LA DEPORTIVA DISIDENTE

Mi hija ha sufrido un ataque de ordenaditis aguda y de resultas se ha ido a organizar el calzado del cajón con el meritorio objetivo de emparejar y disponer sandalias, deportivas y botas en el espacio reducido para souvenirs de nolotires quesóloestán unpocorotos.

Me siento en el sofá con mi yogur de limón y cuento con los dedos. Uno… dos… tres…¡Mamáaaaa! (lo sabía) - ¡Veeeeeennnnnn! (también lo sabía). Me hago la Willy, la sorda y la ocupada. No cuela. ¡Mamáaaaaaaa! ¿No me oyeeeeeessssss? ¡Te necesitoooooo! Relamo las paredes del cartón amarillo, voy a la cocina, lo tiro a la basura, friego la cuchara , volteo la espalda y contemplo su cara de mi madre pasa de mí que no me inmuta.

-       Tengo un problema. Una de las deportivas se ha colado por un agujero y no consigo abrir el cajón.  ¿Puedes venir, por favor, para ayudarme a liberarlo?

El cardiaco se ablanda y la paciencia se expande. 

-       Vamos – accedo con un gesto de despedida al sofá – enséñame dónde está esa zapatilla.

Me arrodillo frente al armario y flexiono la columna como un peregrino ante el altar del santo al que pedir un milagro a cambio de ofrecer mil promesas.  Agarro el borde de la cajonera y tiro hacia mí. No se mueve.  Alargo el brazo y palpo el fondo hasta tocar la zapatilla disidente con la puntera mirando al techo.  Empujo, aplasto y giro.
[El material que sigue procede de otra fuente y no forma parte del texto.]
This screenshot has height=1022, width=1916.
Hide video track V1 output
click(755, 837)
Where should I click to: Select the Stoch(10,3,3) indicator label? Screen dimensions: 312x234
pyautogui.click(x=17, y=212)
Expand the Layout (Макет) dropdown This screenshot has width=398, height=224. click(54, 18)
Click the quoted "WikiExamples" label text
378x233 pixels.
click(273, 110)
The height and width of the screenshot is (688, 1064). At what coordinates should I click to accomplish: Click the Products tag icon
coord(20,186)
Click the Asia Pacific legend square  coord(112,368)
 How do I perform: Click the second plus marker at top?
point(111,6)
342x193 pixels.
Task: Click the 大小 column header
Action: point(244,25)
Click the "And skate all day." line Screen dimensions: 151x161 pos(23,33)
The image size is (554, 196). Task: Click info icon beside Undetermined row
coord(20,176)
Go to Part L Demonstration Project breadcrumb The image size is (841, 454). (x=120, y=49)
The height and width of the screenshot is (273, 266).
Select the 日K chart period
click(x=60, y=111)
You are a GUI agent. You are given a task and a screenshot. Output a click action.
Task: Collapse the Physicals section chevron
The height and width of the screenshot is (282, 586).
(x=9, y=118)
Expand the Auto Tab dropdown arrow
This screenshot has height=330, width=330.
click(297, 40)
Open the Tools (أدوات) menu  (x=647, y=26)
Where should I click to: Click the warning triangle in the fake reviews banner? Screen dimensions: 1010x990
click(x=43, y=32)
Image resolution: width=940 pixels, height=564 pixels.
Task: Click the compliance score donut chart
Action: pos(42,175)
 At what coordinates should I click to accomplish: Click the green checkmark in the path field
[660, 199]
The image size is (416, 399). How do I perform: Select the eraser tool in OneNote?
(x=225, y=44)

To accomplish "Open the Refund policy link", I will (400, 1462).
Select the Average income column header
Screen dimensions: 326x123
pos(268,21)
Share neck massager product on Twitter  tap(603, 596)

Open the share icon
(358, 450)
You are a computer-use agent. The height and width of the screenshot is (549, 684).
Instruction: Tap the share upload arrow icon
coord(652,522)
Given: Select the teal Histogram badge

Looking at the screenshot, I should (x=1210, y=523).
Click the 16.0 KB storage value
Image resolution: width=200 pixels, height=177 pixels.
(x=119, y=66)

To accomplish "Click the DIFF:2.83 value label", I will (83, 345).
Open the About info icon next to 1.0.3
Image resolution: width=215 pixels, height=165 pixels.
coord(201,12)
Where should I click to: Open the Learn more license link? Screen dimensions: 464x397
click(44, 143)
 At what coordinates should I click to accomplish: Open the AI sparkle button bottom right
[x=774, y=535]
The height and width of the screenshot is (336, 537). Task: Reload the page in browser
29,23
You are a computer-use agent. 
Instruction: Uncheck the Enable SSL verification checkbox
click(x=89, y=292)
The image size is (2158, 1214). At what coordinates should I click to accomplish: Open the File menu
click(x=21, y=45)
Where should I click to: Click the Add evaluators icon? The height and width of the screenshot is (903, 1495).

No se mueve.

-       ¿Lo veesss? ¡Te lo dije!!!

Recurro al plan B. Voy a la terraza, cojo la escoba y regreso para utilizar el palo como arma de presión.  El extremo norte choca con la cabecera de la cama cuando lo introduzco por la derecha, con el fondo sur cuando ejecuto desde la izquierda, descarto la vertical y lo devuelvo a su sitio valorando la efectividad del plan C.

-       Vete a la cocina y tráeme una cuchara de madera que tenga el mango largo, cariiiiño  - invito a mi hija con un matiz de retintín al arrastrar la i sobre las cuerdas laríngeas.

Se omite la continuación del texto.